Veerle Fraeters 0102
(continued)One person who played a key role in getting the early beguine movement accepted in the Low Countries was Jacques de Vitry. He was a canon who had heard of the fame of a certain Marie d’Oignie, a woman from the region of Liège, who was famed as a spiritual leader and who lived there as a recluse. She did not live in total seclusion, but rather confined herself to a kind of chapel next to a church, where she could be found and visited by members of the community, who would ask her for spiritual advice. Jacques de Vitry wrote about the life of Marie d’Oignie and other religious women in the region of Liège.
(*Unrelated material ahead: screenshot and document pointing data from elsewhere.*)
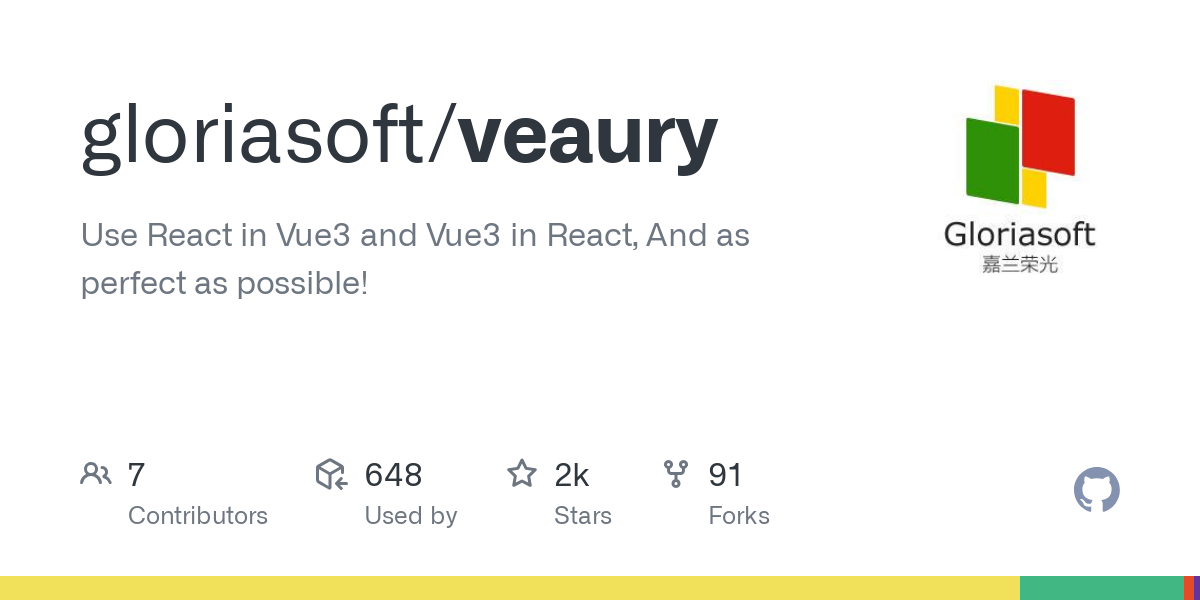Click the yellow language bar segment
The width and height of the screenshot is (1200, 600).
pyautogui.click(x=510, y=588)
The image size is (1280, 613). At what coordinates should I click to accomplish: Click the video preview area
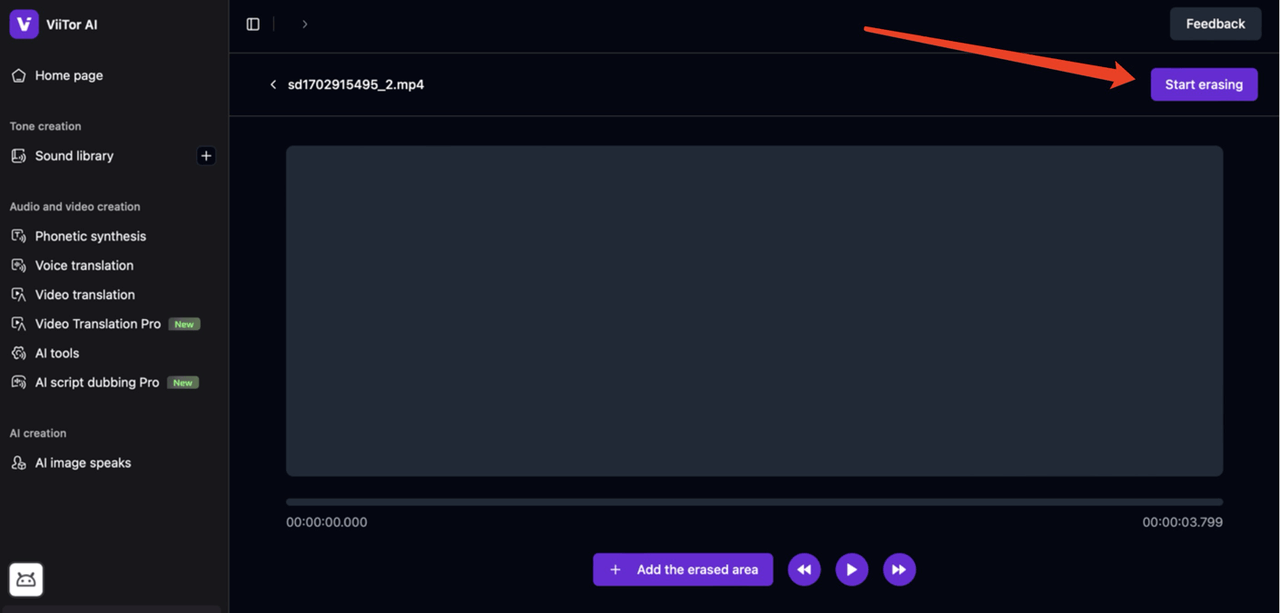point(754,311)
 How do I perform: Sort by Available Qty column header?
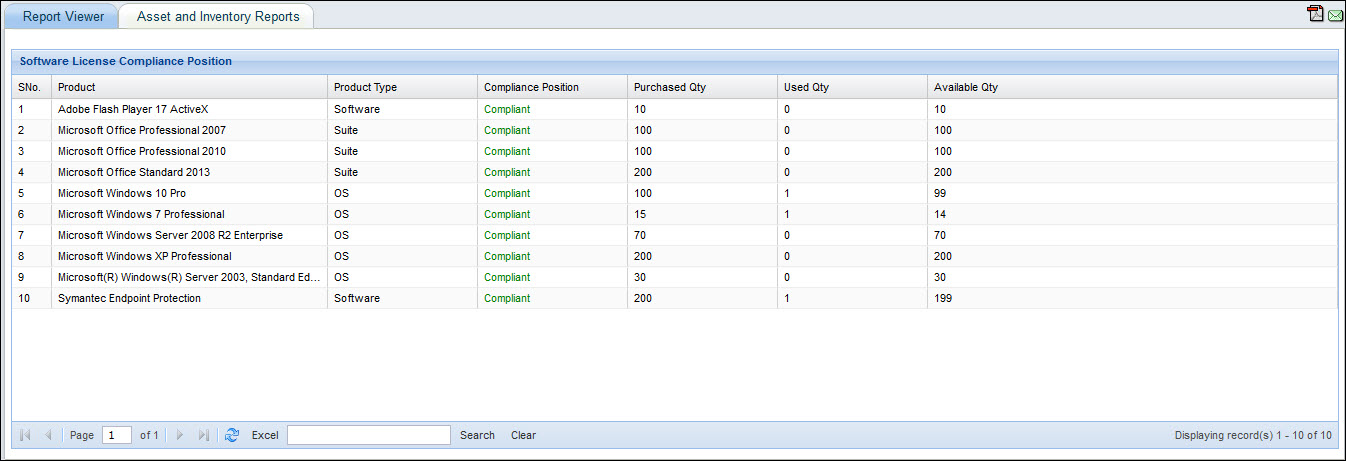(x=965, y=87)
His description was really very positive. He allowed himself to be spiritually guided by her: she became his spiritual advisor. This is actually the first time in the religious history of the Middle Ages that we see a relationship between men and women like this. It is very interesting to see a canon so explicitly accepting a woman as his spiritual guide. He went on to report this to the Pope, which led to the acceptance of the early beguine movement in the Low Countries, or rather the way of life of these mulieres religiosae. Almost a century later, however the beguine and begard movement was condemned by another pope, Pope John XXII. The movement in the Low Countries had already been endorsed a century earlier, which is why the beguinages are such a typical phenomenon in the Low Countries.